Write out each record exactly and skip every image.

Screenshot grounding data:
____

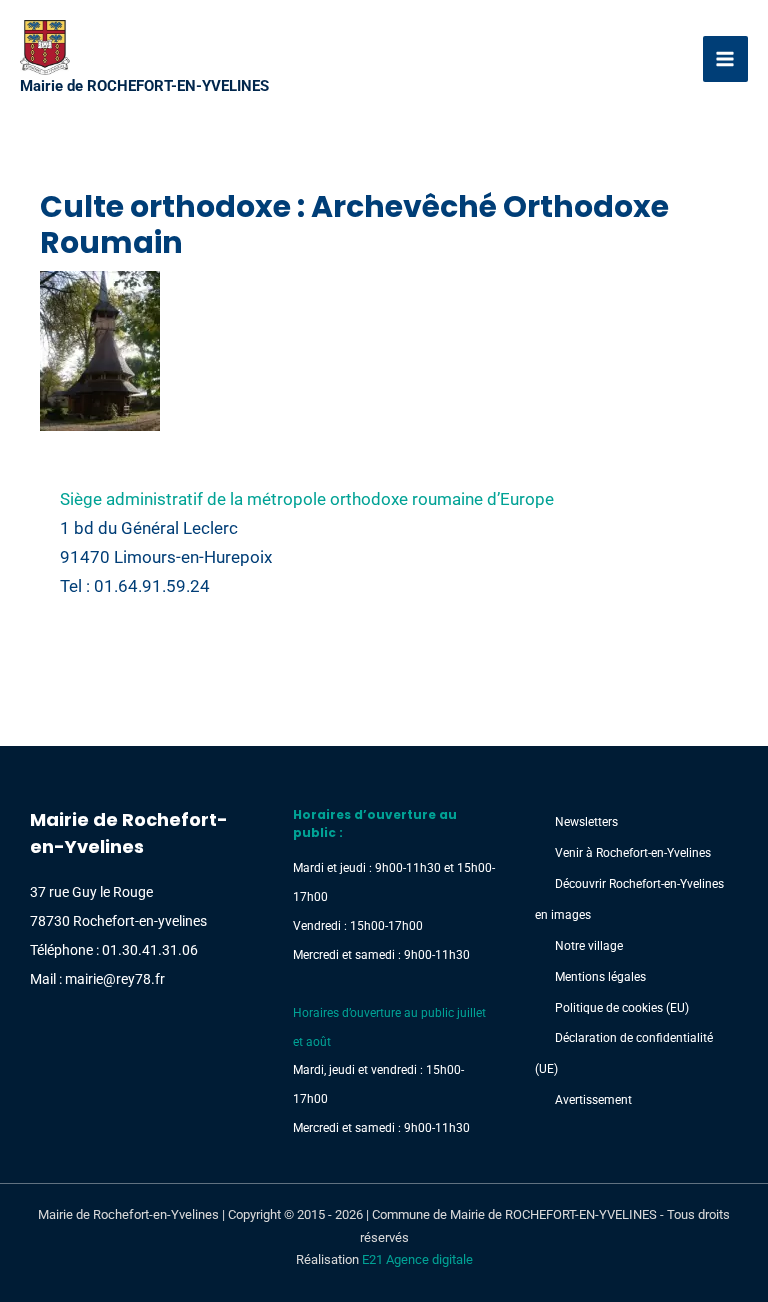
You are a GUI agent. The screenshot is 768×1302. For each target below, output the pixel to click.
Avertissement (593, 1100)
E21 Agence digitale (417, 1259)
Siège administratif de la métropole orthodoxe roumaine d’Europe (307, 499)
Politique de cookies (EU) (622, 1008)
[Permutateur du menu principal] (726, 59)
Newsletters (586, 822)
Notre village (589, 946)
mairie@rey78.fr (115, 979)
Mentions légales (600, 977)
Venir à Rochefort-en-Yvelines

____

Task response —
You are a GUI agent. The screenshot is 768×1302. For each target below, output the pixel to click.
Avertissement (593, 1100)
E21 Agence digitale (417, 1259)
Siège administratif de la métropole orthodoxe roumaine d’Europe (307, 499)
Politique de cookies (EU) (622, 1008)
[Permutateur du menu principal] (726, 59)
Newsletters (586, 822)
Notre village (589, 946)
mairie@rey78.fr (115, 979)
Mentions légales (600, 977)
Venir à Rochefort-en-Yvelines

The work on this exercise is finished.